INPUT
◇ ◇ ◇ ◇

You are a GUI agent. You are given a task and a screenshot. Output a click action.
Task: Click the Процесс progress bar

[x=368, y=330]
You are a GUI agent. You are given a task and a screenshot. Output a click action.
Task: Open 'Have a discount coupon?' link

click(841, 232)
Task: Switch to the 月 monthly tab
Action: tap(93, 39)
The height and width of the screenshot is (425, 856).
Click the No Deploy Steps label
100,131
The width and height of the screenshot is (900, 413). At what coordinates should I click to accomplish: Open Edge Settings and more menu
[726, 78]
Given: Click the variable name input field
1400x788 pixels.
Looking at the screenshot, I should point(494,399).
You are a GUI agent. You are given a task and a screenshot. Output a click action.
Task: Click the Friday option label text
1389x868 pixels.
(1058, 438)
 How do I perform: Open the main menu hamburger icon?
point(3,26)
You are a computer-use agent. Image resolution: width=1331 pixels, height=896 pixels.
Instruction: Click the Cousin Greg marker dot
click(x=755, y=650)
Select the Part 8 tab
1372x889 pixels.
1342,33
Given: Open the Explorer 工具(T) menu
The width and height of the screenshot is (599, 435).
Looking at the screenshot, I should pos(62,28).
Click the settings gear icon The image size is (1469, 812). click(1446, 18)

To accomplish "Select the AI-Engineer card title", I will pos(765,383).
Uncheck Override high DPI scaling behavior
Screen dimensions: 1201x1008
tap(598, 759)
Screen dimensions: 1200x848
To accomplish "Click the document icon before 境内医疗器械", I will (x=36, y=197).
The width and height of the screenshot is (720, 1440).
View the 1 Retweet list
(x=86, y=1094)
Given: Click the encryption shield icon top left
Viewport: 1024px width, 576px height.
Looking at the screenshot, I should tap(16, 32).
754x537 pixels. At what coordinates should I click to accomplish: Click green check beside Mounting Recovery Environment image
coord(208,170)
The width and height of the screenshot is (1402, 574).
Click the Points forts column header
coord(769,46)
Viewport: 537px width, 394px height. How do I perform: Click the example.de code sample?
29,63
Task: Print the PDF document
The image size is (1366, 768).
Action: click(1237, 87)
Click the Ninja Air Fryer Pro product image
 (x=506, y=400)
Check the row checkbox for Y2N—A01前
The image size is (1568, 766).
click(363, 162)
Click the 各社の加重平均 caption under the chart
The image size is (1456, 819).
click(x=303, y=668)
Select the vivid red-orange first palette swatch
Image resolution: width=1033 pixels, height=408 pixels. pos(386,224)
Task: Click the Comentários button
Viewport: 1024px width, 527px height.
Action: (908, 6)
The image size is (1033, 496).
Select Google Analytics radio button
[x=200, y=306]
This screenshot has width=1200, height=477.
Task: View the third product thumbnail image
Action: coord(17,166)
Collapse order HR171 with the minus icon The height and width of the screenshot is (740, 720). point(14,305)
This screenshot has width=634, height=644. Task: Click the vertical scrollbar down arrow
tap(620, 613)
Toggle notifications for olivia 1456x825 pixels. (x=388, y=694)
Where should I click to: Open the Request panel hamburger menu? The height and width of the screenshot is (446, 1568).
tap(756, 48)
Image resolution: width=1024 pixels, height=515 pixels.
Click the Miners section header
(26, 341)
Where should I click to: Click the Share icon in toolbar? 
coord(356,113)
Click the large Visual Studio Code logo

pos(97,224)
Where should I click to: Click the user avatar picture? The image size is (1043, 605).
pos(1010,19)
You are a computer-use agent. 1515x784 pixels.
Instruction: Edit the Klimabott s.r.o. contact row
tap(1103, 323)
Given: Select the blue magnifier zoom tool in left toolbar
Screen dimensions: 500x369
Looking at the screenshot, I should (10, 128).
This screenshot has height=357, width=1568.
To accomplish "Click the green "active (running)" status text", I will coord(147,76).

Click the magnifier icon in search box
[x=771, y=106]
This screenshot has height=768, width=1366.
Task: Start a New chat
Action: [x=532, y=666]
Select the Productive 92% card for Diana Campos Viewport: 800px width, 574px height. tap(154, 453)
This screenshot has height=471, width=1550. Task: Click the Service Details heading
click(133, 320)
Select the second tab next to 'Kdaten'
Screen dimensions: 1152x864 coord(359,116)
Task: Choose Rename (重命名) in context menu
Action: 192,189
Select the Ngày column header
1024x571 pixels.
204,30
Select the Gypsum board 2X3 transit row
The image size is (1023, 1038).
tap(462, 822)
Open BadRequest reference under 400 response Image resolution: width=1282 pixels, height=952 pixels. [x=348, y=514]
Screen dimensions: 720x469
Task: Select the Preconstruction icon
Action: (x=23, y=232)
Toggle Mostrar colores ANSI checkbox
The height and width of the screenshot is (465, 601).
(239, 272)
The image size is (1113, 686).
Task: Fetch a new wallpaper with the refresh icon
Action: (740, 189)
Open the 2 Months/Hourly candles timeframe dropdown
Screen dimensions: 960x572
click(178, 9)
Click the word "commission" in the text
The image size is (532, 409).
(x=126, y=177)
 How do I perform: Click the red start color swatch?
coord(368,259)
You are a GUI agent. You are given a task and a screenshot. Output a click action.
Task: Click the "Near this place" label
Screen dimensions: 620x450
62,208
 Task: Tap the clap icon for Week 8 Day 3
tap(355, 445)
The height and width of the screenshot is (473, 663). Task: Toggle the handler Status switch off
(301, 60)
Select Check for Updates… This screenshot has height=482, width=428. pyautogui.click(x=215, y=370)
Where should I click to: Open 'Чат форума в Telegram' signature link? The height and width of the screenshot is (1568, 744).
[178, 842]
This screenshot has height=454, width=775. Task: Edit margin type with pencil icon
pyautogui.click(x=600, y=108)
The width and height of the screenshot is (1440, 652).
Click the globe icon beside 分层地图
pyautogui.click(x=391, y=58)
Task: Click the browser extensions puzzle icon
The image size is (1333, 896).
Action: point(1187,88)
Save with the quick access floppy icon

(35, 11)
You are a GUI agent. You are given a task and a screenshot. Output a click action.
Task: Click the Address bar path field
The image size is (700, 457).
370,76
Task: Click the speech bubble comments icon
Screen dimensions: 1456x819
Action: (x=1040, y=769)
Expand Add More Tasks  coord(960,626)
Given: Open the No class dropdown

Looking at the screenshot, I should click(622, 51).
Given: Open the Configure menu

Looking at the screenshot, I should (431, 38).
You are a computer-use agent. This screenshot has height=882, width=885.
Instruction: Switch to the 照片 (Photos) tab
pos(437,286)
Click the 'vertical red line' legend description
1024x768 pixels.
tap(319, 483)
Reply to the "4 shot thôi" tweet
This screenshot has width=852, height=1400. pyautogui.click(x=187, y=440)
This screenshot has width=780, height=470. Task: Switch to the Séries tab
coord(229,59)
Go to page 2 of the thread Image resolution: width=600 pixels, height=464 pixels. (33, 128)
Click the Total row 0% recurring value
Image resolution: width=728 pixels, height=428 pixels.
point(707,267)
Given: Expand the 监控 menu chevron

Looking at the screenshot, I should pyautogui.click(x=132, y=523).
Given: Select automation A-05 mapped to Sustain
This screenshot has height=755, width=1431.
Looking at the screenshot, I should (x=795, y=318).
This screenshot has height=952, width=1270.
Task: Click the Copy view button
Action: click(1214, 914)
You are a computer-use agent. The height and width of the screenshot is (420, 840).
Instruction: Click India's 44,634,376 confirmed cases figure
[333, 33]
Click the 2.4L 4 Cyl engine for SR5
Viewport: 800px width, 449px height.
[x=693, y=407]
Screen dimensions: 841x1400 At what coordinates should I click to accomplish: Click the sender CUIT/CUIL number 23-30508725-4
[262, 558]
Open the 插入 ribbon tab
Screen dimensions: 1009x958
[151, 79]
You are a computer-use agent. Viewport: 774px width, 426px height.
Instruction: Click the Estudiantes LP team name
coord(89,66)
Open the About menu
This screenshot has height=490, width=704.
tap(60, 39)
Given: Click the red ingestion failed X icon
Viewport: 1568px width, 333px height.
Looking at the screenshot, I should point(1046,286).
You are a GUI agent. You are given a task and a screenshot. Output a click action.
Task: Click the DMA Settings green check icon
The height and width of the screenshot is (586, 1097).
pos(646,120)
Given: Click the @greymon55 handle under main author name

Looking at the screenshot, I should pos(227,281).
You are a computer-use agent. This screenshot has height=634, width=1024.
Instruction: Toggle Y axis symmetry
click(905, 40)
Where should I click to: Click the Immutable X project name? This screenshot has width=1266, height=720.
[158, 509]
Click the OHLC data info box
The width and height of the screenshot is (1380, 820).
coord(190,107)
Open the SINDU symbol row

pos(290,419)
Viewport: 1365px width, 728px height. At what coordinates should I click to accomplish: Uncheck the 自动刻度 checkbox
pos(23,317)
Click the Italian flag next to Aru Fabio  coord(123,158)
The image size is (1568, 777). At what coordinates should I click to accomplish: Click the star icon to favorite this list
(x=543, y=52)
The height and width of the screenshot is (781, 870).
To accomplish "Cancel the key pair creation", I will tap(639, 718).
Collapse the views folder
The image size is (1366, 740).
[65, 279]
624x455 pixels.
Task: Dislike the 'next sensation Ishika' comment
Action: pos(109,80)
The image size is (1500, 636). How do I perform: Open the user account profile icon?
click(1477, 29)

◇ ◇ ◇ ◇

TASK OBJECTIVE
Take the line that holds "Screen dimensions: 841x1400" as the first line and the last line of the data as the final one. Retype everything between, both included, exactly.

ANSWER AREA
Screen dimensions: 841x1400 At what coordinates should I click to accomplish: Click the sender CUIT/CUIL number 23-30508725-4
[262, 558]
Open the 插入 ribbon tab
Screen dimensions: 1009x958
[151, 79]
You are a computer-use agent. Viewport: 774px width, 426px height.
Instruction: Click the Estudiantes LP team name
coord(89,66)
Open the About menu
This screenshot has height=490, width=704.
tap(60, 39)
Given: Click the red ingestion failed X icon
Viewport: 1568px width, 333px height.
Looking at the screenshot, I should point(1046,286).
You are a GUI agent. You are given a task and a screenshot. Output a click action.
Task: Click the DMA Settings green check icon
The height and width of the screenshot is (586, 1097).
pos(646,120)
Given: Click the @greymon55 handle under main author name

Looking at the screenshot, I should pos(227,281).
You are a computer-use agent. This screenshot has height=634, width=1024.
Instruction: Toggle Y axis symmetry
click(905, 40)
Where should I click to: Click the Immutable X project name? This screenshot has width=1266, height=720.
[158, 509]
Click the OHLC data info box
The width and height of the screenshot is (1380, 820).
coord(190,107)
Open the SINDU symbol row

pos(290,419)
Viewport: 1365px width, 728px height. At what coordinates should I click to accomplish: Uncheck the 自动刻度 checkbox
pos(23,317)
Click the Italian flag next to Aru Fabio  coord(123,158)
The image size is (1568, 777). At what coordinates should I click to accomplish: Click the star icon to favorite this list
(x=543, y=52)
The height and width of the screenshot is (781, 870).
To accomplish "Cancel the key pair creation", I will tap(639, 718).
Collapse the views folder
The image size is (1366, 740).
[65, 279]
624x455 pixels.
Task: Dislike the 'next sensation Ishika' comment
Action: pos(109,80)
The image size is (1500, 636). How do I perform: Open the user account profile icon?
click(1477, 29)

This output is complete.